Updated 5:34 p.m. | The top authors of the bipartisan Senate unemployment insurance extension bill defended their work after Speaker John A. Boehner torched it Wednesday.
Sens. Dean Heller, R-Nev., and Jack Reed, D-R.I., who represent the two states with the highest unemployment rates in the nation, each issued statements to Roll Call defending the proposal and decrying people trying to find excuses not to pass it.
"Since December, Senator Reed and I have been working to get these vital benefits to the millions of unemployed Americans who need them," Heller said in an email sent from his office. "It is extremely disappointing that, no matter what solution is reached, there is some excuse to deny these much-needed benefits. I look forward to passing this proposal out of the Senate next week, and stand ready to help the Speaker, as well as any organization or any individual necessary, in order to make this extension a reality.”

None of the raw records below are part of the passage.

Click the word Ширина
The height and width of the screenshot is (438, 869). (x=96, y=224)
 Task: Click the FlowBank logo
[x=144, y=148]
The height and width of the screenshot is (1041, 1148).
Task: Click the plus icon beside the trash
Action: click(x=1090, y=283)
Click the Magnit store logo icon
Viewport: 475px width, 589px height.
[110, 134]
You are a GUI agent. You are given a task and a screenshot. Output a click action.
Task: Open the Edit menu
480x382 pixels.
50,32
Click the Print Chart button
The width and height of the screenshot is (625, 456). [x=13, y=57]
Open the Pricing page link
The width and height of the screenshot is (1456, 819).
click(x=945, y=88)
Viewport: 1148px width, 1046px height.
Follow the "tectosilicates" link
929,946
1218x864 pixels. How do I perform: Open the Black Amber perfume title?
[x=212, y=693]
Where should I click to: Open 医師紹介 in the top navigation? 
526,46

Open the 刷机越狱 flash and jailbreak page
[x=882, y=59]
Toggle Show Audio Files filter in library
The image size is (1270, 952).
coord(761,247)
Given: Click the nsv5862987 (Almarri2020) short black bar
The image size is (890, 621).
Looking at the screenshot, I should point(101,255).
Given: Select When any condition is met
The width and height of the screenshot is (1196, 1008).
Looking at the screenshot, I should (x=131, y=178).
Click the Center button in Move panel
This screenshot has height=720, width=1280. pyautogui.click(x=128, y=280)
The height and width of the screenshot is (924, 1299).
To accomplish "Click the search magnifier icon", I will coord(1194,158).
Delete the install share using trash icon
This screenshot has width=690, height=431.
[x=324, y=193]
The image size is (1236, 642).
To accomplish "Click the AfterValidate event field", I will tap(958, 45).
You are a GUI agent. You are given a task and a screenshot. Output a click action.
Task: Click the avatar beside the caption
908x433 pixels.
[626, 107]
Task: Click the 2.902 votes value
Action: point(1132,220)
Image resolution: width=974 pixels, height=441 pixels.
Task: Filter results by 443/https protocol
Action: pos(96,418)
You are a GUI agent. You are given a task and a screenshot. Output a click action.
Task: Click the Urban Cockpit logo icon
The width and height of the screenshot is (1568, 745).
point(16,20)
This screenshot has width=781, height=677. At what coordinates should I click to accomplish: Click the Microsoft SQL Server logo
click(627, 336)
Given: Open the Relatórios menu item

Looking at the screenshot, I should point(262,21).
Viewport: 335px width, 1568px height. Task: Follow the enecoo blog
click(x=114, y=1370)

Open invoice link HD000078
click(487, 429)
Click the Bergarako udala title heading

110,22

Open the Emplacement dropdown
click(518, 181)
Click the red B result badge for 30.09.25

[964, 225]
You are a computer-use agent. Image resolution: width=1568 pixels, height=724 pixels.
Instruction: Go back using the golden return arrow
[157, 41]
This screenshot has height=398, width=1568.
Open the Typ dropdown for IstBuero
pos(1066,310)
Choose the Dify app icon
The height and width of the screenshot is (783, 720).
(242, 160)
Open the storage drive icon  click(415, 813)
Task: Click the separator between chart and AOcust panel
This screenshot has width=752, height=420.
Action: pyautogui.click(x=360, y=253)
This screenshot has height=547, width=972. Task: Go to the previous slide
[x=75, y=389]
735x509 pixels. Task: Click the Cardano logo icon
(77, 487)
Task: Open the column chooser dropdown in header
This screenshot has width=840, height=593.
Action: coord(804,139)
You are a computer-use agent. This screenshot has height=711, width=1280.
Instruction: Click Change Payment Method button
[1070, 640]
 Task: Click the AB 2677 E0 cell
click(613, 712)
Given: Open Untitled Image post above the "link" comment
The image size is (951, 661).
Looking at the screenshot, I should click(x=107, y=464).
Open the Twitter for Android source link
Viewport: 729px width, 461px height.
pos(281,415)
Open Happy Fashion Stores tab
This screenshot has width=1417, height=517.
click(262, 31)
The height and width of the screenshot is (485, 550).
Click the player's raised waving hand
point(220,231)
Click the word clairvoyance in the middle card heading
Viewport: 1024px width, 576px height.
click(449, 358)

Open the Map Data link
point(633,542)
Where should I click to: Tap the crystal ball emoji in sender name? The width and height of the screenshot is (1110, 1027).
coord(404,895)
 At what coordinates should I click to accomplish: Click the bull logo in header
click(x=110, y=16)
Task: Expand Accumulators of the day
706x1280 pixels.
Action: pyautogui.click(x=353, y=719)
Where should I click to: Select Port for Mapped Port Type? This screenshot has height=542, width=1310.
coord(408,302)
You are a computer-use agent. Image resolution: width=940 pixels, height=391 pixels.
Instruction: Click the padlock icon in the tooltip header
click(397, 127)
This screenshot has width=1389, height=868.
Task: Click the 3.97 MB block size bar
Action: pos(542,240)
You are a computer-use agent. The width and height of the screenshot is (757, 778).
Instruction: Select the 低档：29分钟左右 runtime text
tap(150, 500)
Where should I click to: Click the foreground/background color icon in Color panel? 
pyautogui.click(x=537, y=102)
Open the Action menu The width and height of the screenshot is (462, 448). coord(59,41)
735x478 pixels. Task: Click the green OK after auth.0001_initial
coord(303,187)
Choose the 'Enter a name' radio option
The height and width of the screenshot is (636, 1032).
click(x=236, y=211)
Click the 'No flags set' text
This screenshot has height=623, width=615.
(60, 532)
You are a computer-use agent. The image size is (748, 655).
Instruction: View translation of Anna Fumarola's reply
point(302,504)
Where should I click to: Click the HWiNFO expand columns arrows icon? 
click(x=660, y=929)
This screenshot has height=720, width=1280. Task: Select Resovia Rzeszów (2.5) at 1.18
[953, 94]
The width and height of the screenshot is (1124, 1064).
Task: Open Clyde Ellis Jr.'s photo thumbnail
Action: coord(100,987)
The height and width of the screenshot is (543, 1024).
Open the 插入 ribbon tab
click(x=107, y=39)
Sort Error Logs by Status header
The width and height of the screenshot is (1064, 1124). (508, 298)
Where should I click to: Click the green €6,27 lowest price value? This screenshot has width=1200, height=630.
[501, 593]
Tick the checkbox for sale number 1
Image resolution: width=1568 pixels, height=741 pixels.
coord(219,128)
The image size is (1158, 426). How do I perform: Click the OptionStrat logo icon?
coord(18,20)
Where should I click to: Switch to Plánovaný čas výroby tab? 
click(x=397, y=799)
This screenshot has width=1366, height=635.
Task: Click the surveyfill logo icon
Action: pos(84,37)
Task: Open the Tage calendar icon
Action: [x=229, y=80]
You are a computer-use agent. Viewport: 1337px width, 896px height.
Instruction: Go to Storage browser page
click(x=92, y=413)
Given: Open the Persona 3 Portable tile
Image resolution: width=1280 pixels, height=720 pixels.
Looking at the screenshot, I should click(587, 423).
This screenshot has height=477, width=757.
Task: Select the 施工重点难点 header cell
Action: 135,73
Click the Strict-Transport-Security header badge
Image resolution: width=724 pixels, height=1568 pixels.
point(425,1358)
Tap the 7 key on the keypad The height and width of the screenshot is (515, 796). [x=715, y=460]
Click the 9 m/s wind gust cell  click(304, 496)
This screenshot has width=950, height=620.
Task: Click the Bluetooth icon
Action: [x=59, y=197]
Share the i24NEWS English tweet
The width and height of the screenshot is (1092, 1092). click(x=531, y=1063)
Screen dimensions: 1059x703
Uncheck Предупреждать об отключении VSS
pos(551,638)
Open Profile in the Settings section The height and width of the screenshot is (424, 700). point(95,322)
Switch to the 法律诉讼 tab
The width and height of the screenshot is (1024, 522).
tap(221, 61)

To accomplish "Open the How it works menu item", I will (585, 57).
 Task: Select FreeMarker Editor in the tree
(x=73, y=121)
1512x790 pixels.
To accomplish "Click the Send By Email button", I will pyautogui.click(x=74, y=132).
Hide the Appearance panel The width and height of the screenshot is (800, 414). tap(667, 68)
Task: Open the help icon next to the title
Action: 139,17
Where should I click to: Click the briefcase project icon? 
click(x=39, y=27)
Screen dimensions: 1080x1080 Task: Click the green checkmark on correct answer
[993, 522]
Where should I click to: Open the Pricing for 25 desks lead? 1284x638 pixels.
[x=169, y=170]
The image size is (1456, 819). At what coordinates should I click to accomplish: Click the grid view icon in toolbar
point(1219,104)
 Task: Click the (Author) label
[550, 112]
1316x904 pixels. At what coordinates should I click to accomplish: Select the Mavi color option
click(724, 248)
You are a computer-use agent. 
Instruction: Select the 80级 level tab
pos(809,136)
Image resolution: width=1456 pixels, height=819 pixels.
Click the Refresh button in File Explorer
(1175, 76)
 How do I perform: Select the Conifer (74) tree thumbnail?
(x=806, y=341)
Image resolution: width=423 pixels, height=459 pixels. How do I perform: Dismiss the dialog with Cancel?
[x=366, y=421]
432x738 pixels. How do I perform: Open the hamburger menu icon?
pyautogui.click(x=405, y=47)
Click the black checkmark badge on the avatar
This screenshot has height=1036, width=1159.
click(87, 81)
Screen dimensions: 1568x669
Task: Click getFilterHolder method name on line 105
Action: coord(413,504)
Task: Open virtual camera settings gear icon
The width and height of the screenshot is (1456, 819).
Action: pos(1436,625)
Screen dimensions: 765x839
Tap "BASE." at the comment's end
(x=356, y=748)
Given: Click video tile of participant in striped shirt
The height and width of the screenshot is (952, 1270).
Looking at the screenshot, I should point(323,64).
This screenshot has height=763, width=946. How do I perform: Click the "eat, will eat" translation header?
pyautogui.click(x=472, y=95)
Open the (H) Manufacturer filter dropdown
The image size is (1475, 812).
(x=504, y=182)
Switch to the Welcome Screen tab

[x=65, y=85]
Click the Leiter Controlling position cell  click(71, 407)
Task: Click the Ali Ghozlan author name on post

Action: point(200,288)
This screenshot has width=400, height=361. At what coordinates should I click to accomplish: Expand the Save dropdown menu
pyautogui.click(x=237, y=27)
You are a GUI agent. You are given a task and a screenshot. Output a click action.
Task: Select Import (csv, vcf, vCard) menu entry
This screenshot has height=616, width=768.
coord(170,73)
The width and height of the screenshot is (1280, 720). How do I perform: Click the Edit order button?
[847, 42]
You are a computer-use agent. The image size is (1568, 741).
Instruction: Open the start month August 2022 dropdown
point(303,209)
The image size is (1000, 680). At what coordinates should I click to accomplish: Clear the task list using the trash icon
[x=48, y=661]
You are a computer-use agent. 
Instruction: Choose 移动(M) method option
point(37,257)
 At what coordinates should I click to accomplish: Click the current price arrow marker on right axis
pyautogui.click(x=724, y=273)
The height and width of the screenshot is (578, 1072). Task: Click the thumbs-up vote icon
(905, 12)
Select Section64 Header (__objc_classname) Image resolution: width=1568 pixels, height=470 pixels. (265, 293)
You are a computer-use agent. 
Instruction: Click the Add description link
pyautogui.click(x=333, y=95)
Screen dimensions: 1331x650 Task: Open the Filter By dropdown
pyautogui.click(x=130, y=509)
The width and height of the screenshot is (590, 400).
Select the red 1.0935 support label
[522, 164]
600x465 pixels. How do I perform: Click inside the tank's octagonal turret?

Boehner slammed the unemployment bill earlier Wednesday , saying it failed to meet his test of being fiscally responsible and adding jobs. The Ohio Republican cited a letter from state unemployment officials warning about the bureaucratic requirements of the legislation potentially delaying implementation for months to suggest the bill is "unworkable." Reed, meanwhile, called for quick action.
“I agree that time is of the essence and if the House tries to drag this out, it will make it tougher for states to get this needed assistance out the door and into hands of job seekers," Reed said in a statement. "The fact remains that Congress has passed retroactive [benefits] several times and this legislation can be implemented. ... The real question is will Speaker Boehner allow an up or down vote on this bipartisan compromise? Congress should focus on passing this responsible, temporary reauthorization instead of looking for excuses not to help job seekers.”
Adam Jentleson, a spokesman for Majority Leader Harry Reid, D-Nev., said they want to work with Boehner.
"We believe the concerns that have been expressed are resolvable and we look forward to Speaker Boehner coming to the table to find solutions," he said. "It is hard to imagine Speaker Boehner simply walking away from the thousands of people in Ohio who lost their jobs through no fault of their own and need this lifeline to make ends meet while they continue to look for work."
A group of five Democrats and five Republicans, including Reed and Heller, negotiated the agreement, which was unveiled last week.
The Senate is expected to vote on the proposal as soon as next week after voting on a Ukraine aid package.
A Senate Democratic aide noted that the issues the state employment officials had with the bill were due to new requirements demanded by Senate Republicans as the price for their votes.